ある早番の日、同じく早番だった職場の先輩と、仕事上がりに飲み屋に寄った。K氏も先輩も酒好きだったので、日が変わる前に店を出て、先輩の家で本格的に飲もうとなった。先輩氏のアパートは創成川という川沿いにあり、すすきのから歩いて程近い距離だったので、二人で川沿いを歩くことになった。アパートが近づき、繁華街から離れて辺りも静かになってきた頃、二人の後ろから足音が聞こえてきた。振り返ると、野球帽をかぶった少年が二人の後ろを歩いていた。少年はうつむいたまま、無言で歩いていたそうだ。時間も時間なのでどうしたのかと思いつつ、またアパートに向けて歩き出した。少年もまた二人の後をついてきた。K氏が言うには、その時にはもう二人とも、後ろを歩いている少年が生きていないことを直感的に理解していたそうだ。特に確証があったわけではないが、既に周りの空気がおかしかったと言う。このまま放っておいたらアパートまでついてくるのではないかと思ったので、二人で目配せしてその場で立ち止まった。後ろの少年も立ち止まった。

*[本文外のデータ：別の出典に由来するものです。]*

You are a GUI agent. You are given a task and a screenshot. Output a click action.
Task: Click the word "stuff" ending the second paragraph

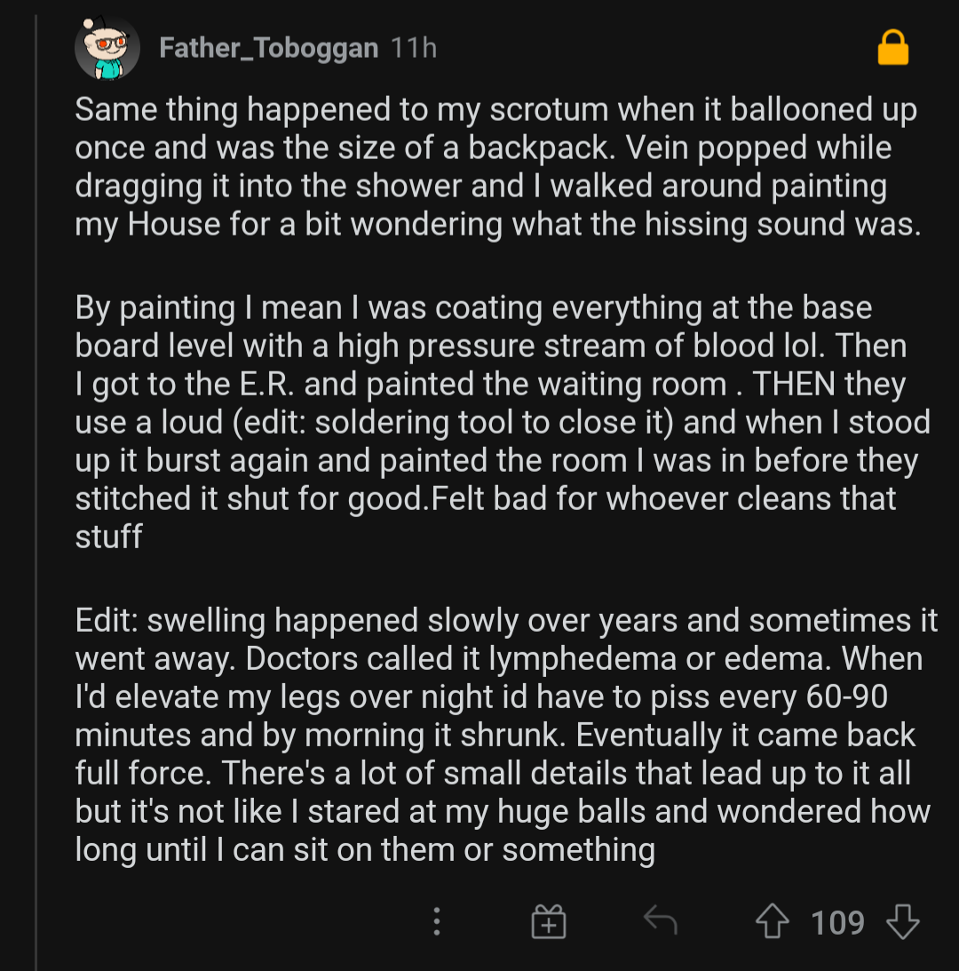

不自然なくらい周囲に人通りはなく、夜道に3人だけだったとK氏は言う。二言三言声をかけたが、少年はただうつむいて立っているだけだった。「どうせ相手は人間じゃないし、遠慮することは無いと思った。酒も入っていたし」とはK氏の弁。K氏は、少年の野球帽を取り上げてみた。野球帽の下には、目玉の無い顔があった。
「それでどうしたんですか」と聞くと、
「とにかく走って逃げた。びっくりしたからね」
そうK氏は答えた。どのように見えたのか尋ねると、
「生きてる人間とおんなじ。触れるし、いるなってのがはっきりわかる。独特の気配はあるけど、それは口ではいえない」という答えが帰ってきた。
後日。偶然高校時代の友人と再会し、二人で飲み屋に行って焼き鳥を齧っていたら、なぜか怪談話になった。
「とっておきの話がある。去年俺が見た話だ」と言うので聞いていたら、場所も状況もK氏の話とそっくりである。
「後ろから足音が」と彼が言ったところで、
「野球帽の子供だろう?」と聞くと
「ちがうよ、幼稚園の制服着た女の子だ。泣いてたんだよ」との答えが帰って来た。
「人通りの無いところで、そいつの顔見たんじゃないか?顔はどうだった?」
「血まみれ」
K氏の話を聞いてから後、同じ場所同じ状況の話を3件聞いた。皆状況はほぼ同じだが、出てくるものが違っていた。K氏は野球帽の少年、友人は幼稚園児、もう一件は小学生くらいの女の子。いずれも男の二人連れが、流血した重症の子供を見ているらしい。近所の土を掘り返してみたら、子供の死体が何体も出てきて、犯人は二人連れの男。いつかそんな事になるのではないかと思いつつ、思い出すたびに地方紙をチェックしている。